Os dados mais recentes foram divulgados na quinta-feira (14) pelo Instituto Brasileiro de Geografia e Estatística (IBGE), com o estado aparecendo com um índice de 3,5%, o que reforça o Paraná como um dos líderes nacionais na geração de empregos.
O resultado do 1º trimestre de 2026 representa uma queda de 0,5 ponto percentual em relação ao mesmo período de 2025, quando a taxa havia sido de 4%, até então a melhor marca histórica para o período de janeiro a março de um ano no Paraná.
Os dados mostram ainda uma trajetória consistente de redução do desemprego ao longo dos últimos anos. Com exceção do avanço registrado entre o primeiro trimestre de 2020 e 2021, em razão dos impactos econômicos provocados pela pandemia de Covid-19, todos os outros anos entre 2018 e 2026 apresentaram redução na taxa de desocupação, sendo esta a quinta queda anual consecutiva no índice.

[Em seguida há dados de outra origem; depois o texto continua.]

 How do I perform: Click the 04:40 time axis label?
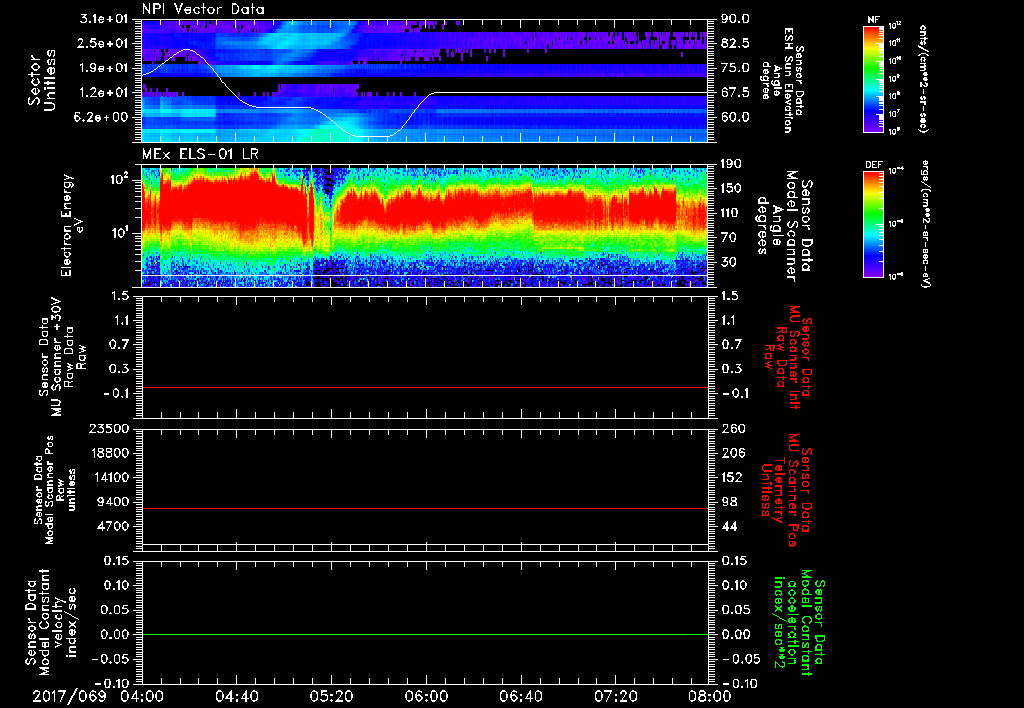(x=237, y=694)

A série histórica da PNAD Contínua mostra ainda que o Paraná saiu de uma taxa de 10,4% no 1º trimestre de 2017 para os atuais 3,5%, uma redução de 6,9 pontos percentuais em menos de uma década.
Em termos proporcionais, o contingente de desocupados no estado caiu para praticamente um terço do registrado no período mais crítico da série.
Na prática, o índice coloca o Paraná em uma faixa considerada por economistas como compatível com o pleno emprego. Neste conceito - utilizado até mesmo pela Organização para a Cooperação e Desenvolvimento Econômico (OCDE) -, o pleno emprego não significa desemprego zero, mas taxas residuais ligadas à transição entre vagas e movimentações naturais do mercado de trabalho.
Boa colocação
O desempenho coloca o Paraná com a 4ª menor taxa de desocupação do Brasil no 1º trimestre de 2026, atrás apenas de Santa Catarina (2,7%), Mato Grosso (3,1%) e Espírito Santo (3,2%).
O índice paranaense também ficou abaixo dos registrados em algumas das maiores economias do País, como São Paulo (6%), Minas Gerais (5%) e Rio de Janeiro (7,3%).
A taxa de desocupação do Paraná também ficou muito abaixo da média nacional, que foi de 6,1% no 1º trimestre de 2026. O resultado reforça o cenário de maior dinamismo do mercado de trabalho paranaense em relação ao restante do país.